We have reduce hours with more trucks.


----------



## SigningLady (Apr 5, 2022)

Target is always closed on Easter.


----------



## SallyHoover (Apr 5, 2022)

SigningLady said:


> Target is always closed on Easter.


Yes but that would impact the hours of Easter week, not the week before which is always busy.  Where I live the 2 counties surrounding my store are on their spring break which always means more people shopping in the store because parents take their kids to target for something to do when they are off for some reason.


----------



## Dream Baby (Apr 5, 2022)

Hardlinesmaster said:


> We have reduce hours with more trucks.


You can't sell stuff if it is still in the back.

However that means the OPU TMs have to dig through all the freight too.


----------



## qmosqueen (Apr 5, 2022)

Dream Baby said:


> You can't sell stuff if it is still in the back.
> 
> However that means the OPU TMs have to dig through all the freight too.

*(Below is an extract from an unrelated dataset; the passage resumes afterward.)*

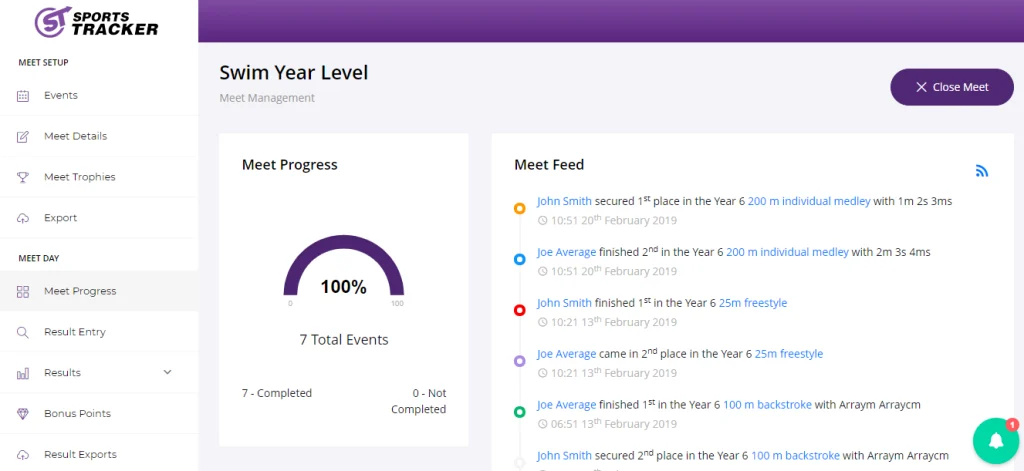The width and height of the screenshot is (1024, 471).
Task: Click the Bonus Points diamond icon
Action: pos(23,414)
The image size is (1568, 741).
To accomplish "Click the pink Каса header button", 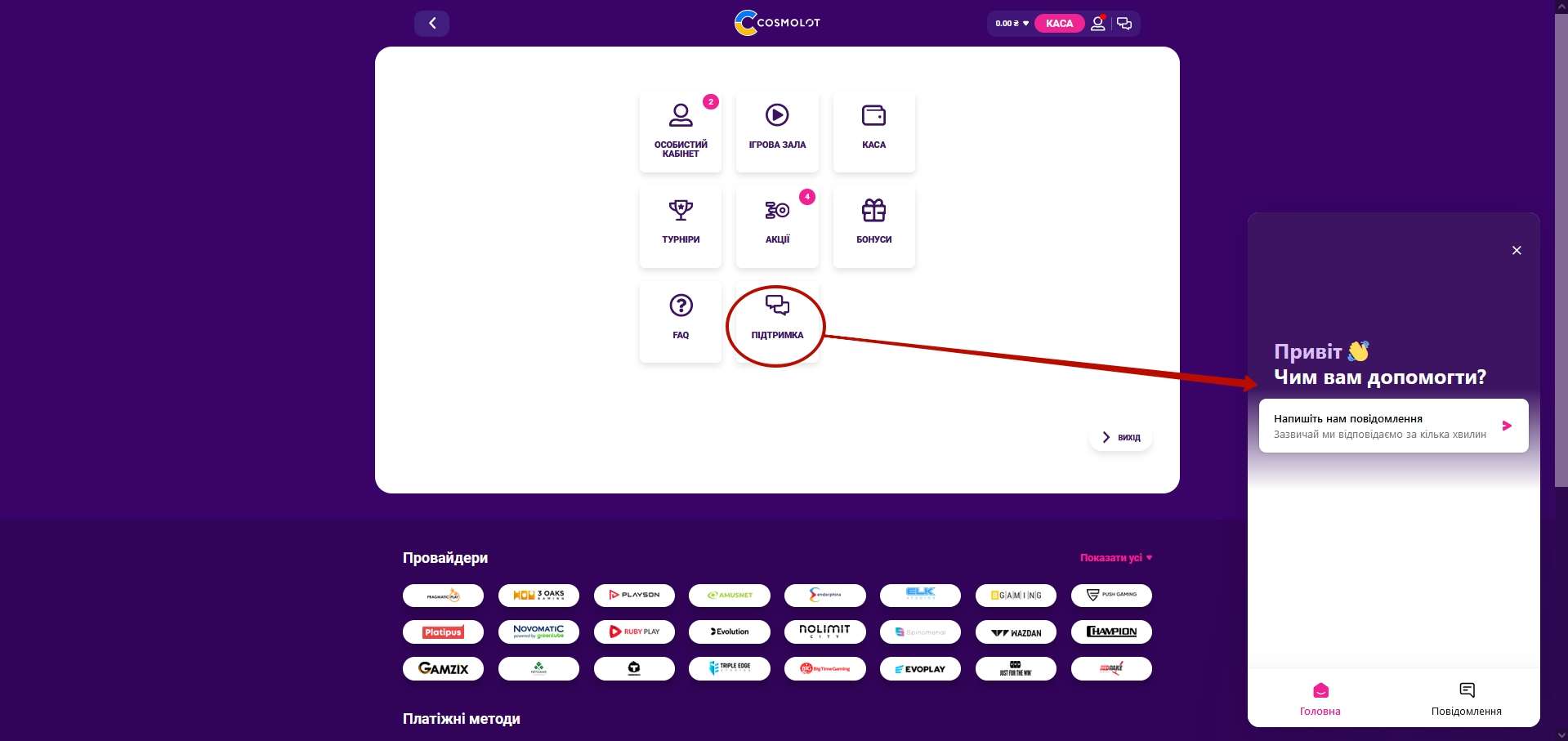I will pos(1059,24).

Opu is great in all but 10 people running throughout the store searching for that 1 item like it’s supermarket race time will be the downfall of target. We need more focus on truck push, guest in the store and zoning. Opu needs to be done at a warehouse  level


----------



## Ashfromoldsite (Apr 5, 2022)

Dream Baby said:


> So my store posted the hours for TMs before Easter.
> 
> They seem MUCH LOWER than last year considering how busy we are going to be.
> 
> ...


We’ve NEVER been open on Easter. Cause someone will ask, no it’s not a paid holiday.


----------



## No I in Team (Apr 14, 2022)

What is up with hours anyways? 

Anyone have insight on May?


----------



## ION the Prize (Apr 14, 2022)

No I in Team said:


> What is up with hours anyways?
> 
> Anyone have insight on May?




April hours

Bring TM glowers.

But what do TM glowers bring?


----------



## Yetive (Apr 15, 2022)

May sours


----------